The H3C S12500CR is presented as a flagship switch family for intelligent computing, large-scale models, and HPC data center scenarios. According to the report, the platform uses a CLOS+ orthogonal architecture intended to provide a 100% lossless data channel for networks and AI computing, along with high-density, high-speed interfaces for non-blocking server access. In the tested RoCE topology, one H3C S12508CR switch connected eight servers directly, with each server linked by 8 x 400G Ethernet connections. The comparison IB fabric used NVIDIA QM9700 switches in a multi-track spine-leaf topology with 8 x 400G spine-to-leaf links and 2 x 400G leaf-to-server links. Each server was equipped with eight NVIDIA H20 GPUs and eight 400G NICs, and the software stack included Ubuntu 22.04.4, CUDA 12.4, and NCCL 2.22.3.
In NCCL Ring-AllReduce testing, the H3C S12500CR RoCE network achieved an average bus bandwidth of 232.60GB/s, compared with 230.698GB/s for the InfiniBand network, giving the H3C fabric a slight average advantage of 0.82%. Performance was closely matched across message sizes, with the RoCE fabric ahead at 8MB, 16MB, 64MB, 128MB, 256MB, 512MB, 2GB, 8GB, and 16GB. The report characterizes this as essentially equivalent collective-communication performance in the tested 64-GPU scenario.

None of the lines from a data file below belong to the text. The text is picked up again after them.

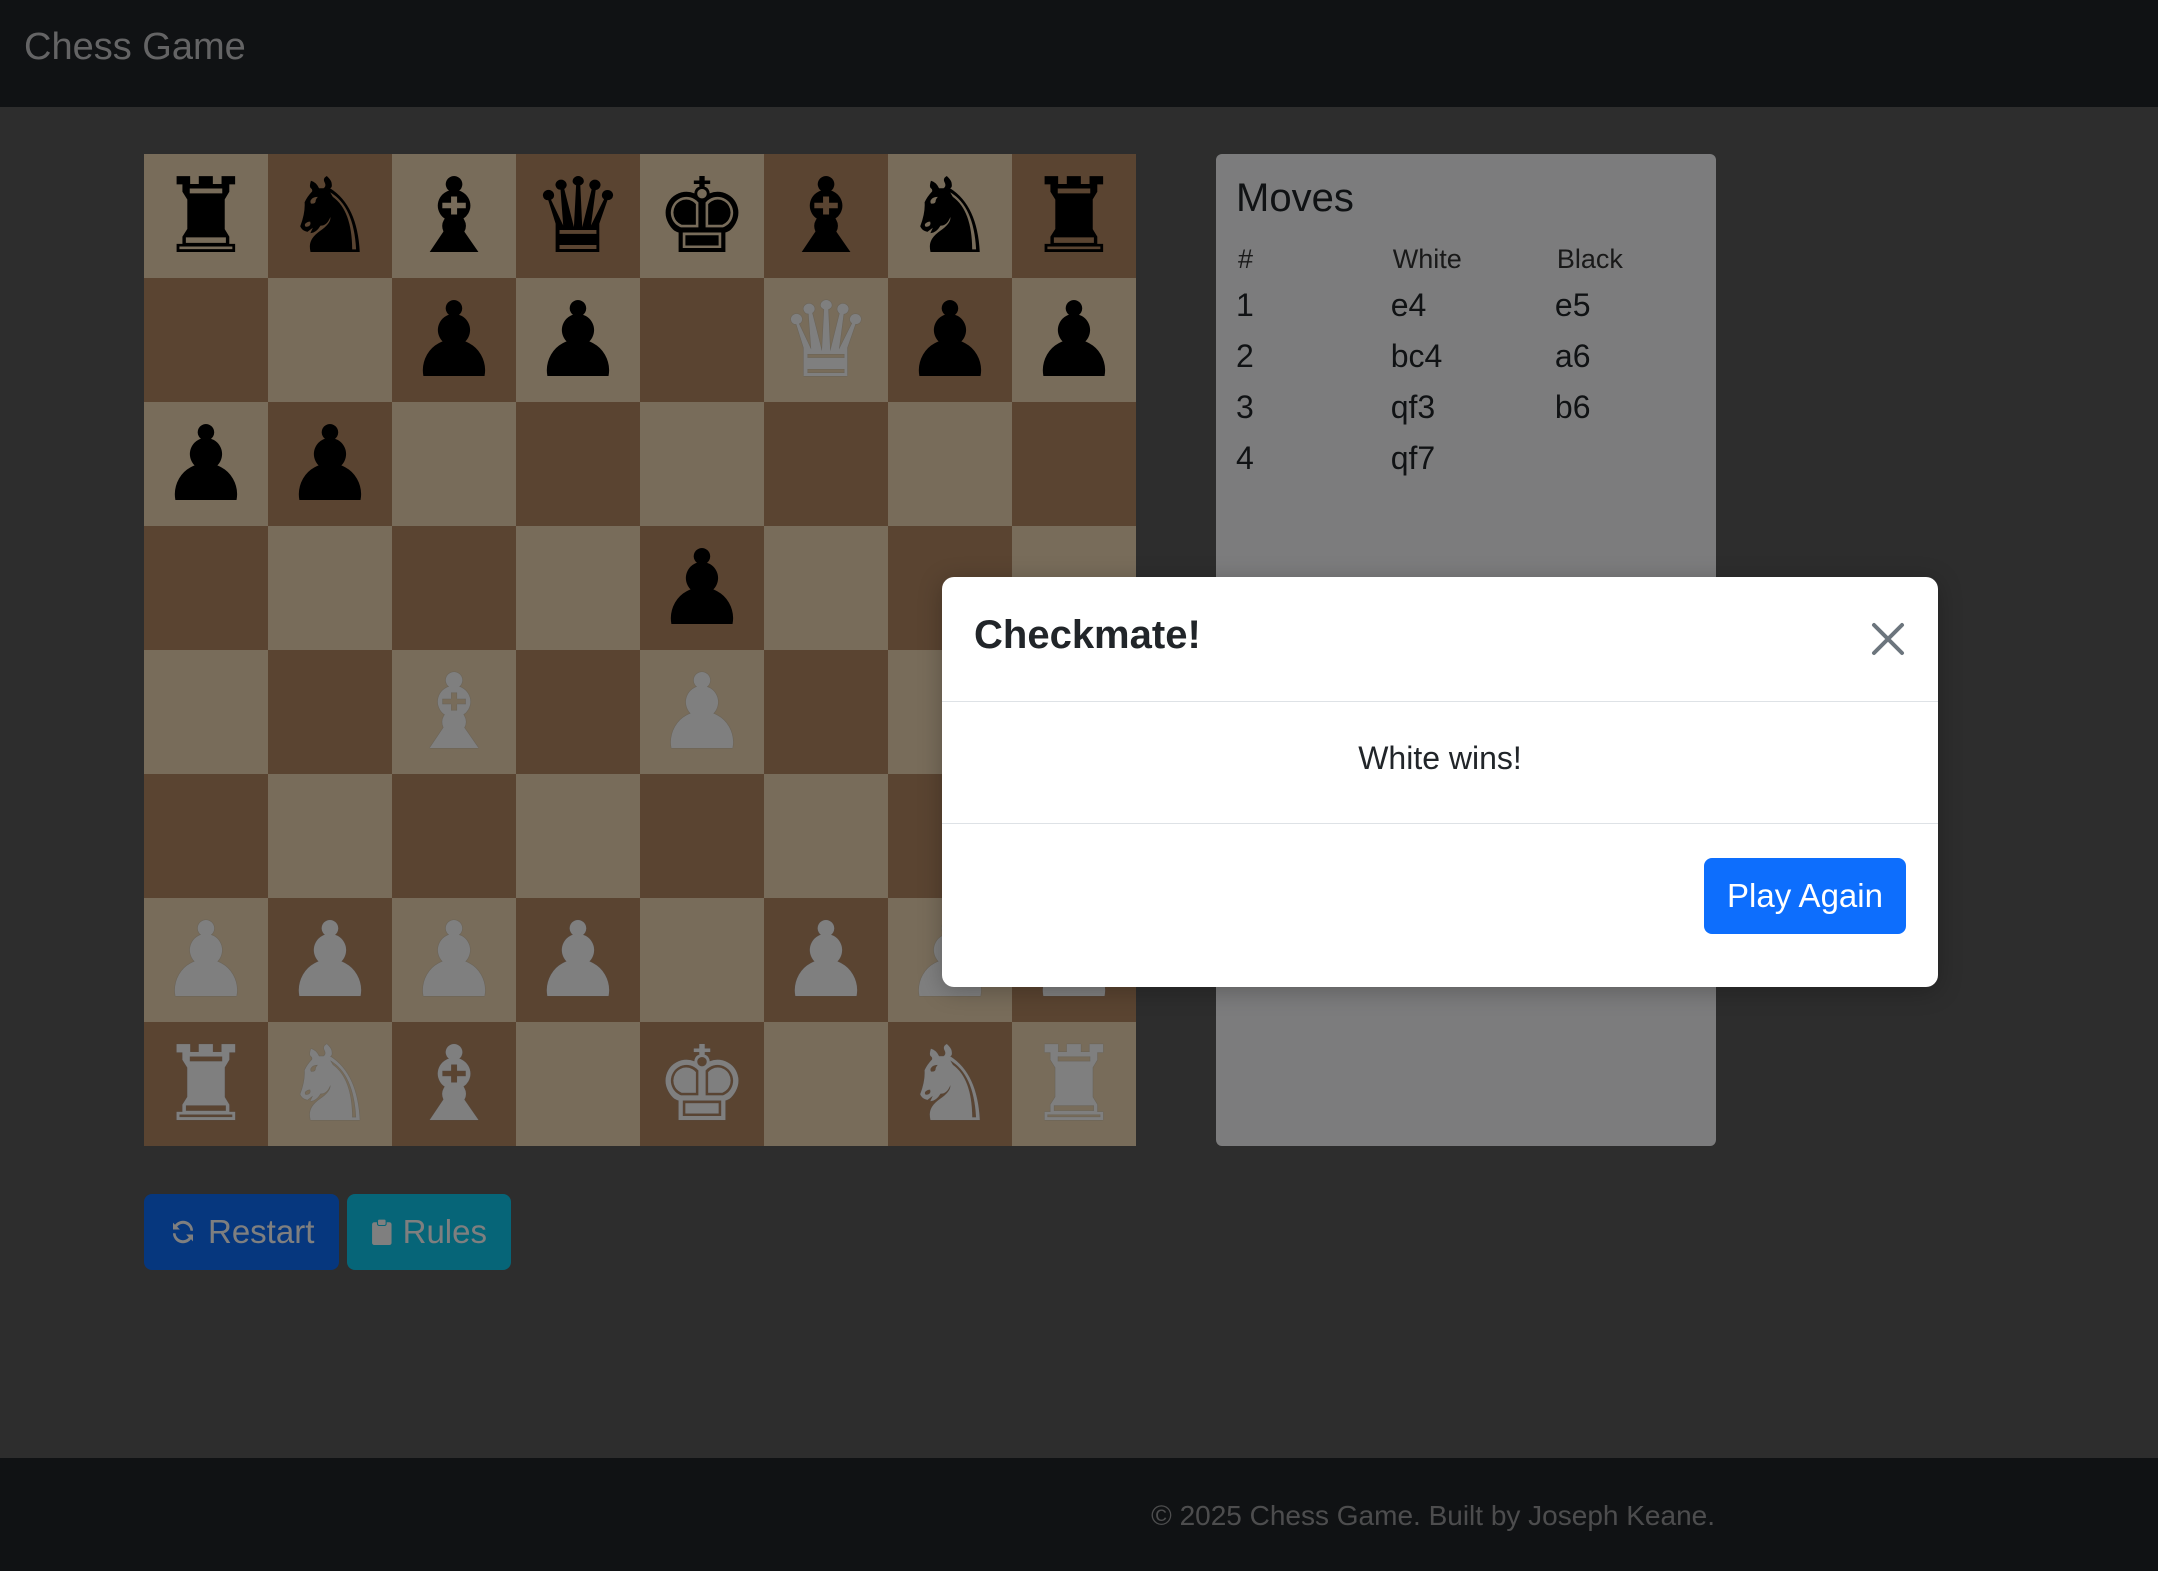 Image resolution: width=2158 pixels, height=1571 pixels. I want to click on close-button, so click(1888, 639).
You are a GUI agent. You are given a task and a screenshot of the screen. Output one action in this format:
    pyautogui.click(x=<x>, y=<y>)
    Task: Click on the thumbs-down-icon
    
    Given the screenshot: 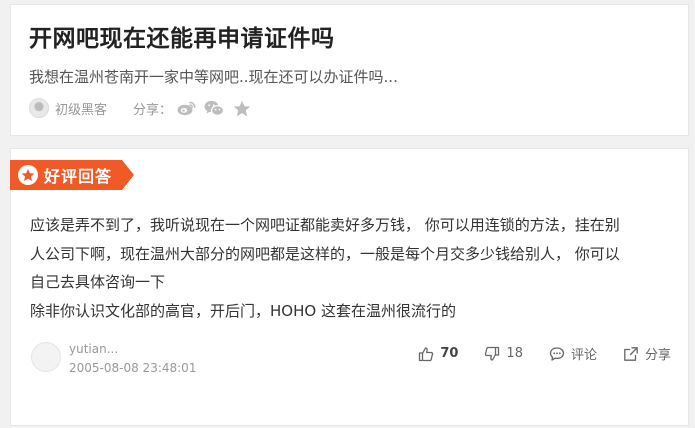 What is the action you would take?
    pyautogui.click(x=492, y=354)
    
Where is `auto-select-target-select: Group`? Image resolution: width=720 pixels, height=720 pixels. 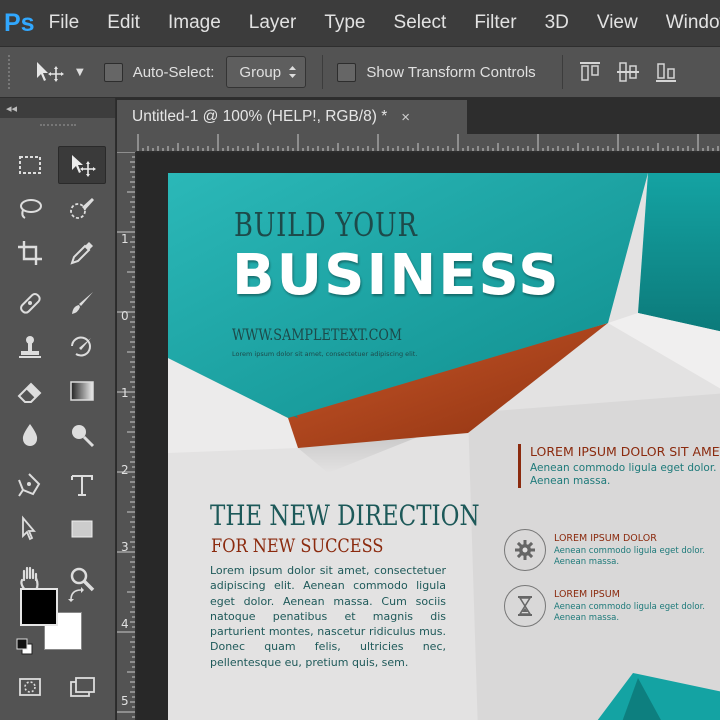
auto-select-target-select: Group is located at coordinates (266, 72).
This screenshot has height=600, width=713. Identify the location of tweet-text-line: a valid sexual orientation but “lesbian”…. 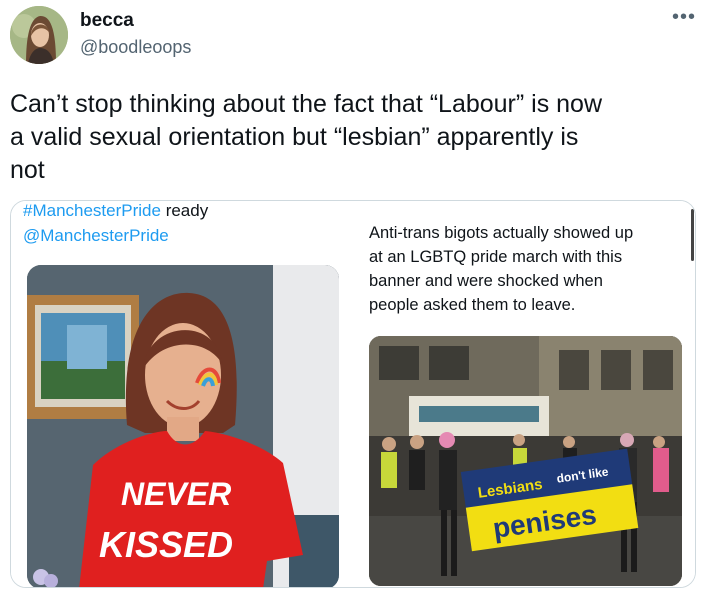
(294, 137).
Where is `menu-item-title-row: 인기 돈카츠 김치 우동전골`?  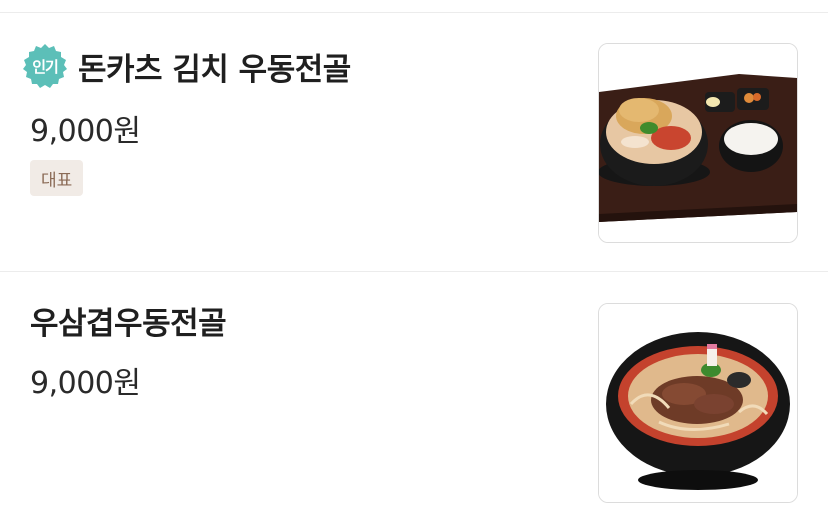 menu-item-title-row: 인기 돈카츠 김치 우동전골 is located at coordinates (186, 66).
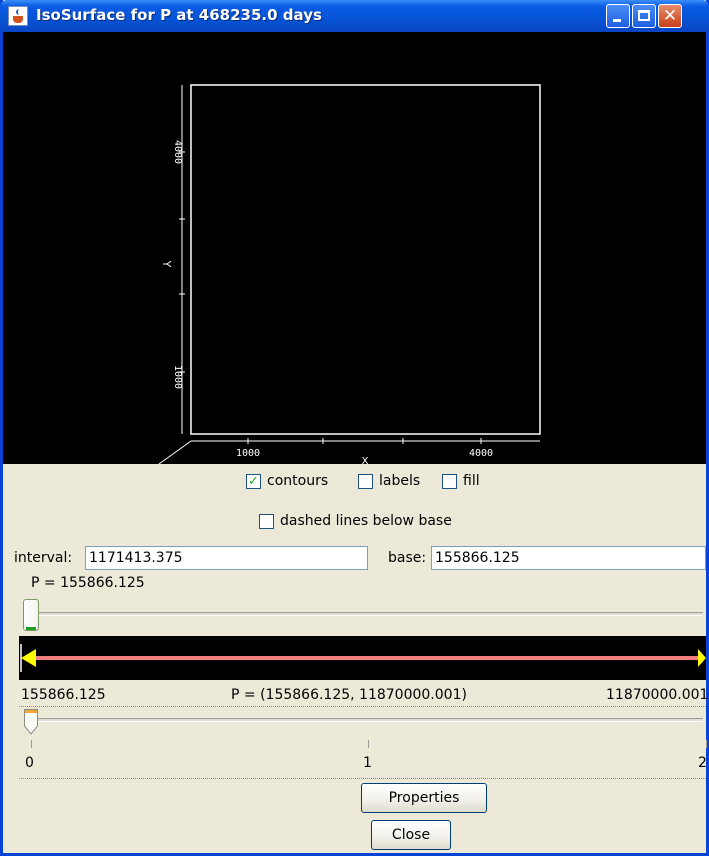  I want to click on range-min-label: 155866.125, so click(64, 695).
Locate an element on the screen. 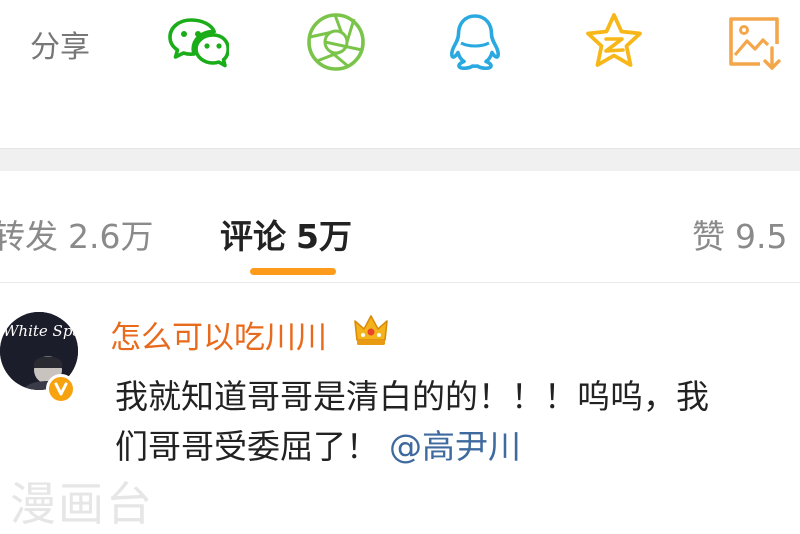  tab-repost: 转发 2.6万 is located at coordinates (76, 234).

Tolly also evaluated Llama3 70B training to measure a real AI workload beyond synthetic collectives. The results were again nearly identical: the InfiniBand network delivered an average iteration time of 17,724ms and throughput of 14.44 samples per second, while the H3C S12500CR RoCE network achieved 17,665ms and 14.49 samples per second. Overall, the report concludes that the H3C S12508CR-based RoCE network provides AI performance and user experience comparable to InfiniBand for 64-GPU training workloads.
Switches used in this test:
- H3C S12508CR — RoCE switch used in the H3C test network, directly connecting all eight servers in the 64-GPU environment over 400G Ethernet links. It is part of H3C’s S12500CR flagship switch family for intelligent computing, large-scale models, and high-performance computing data centers.
- NVIDIA QM9700 — InfiniBand switch used in the comparison IB network in both spine and leaf roles within the multi-track topology.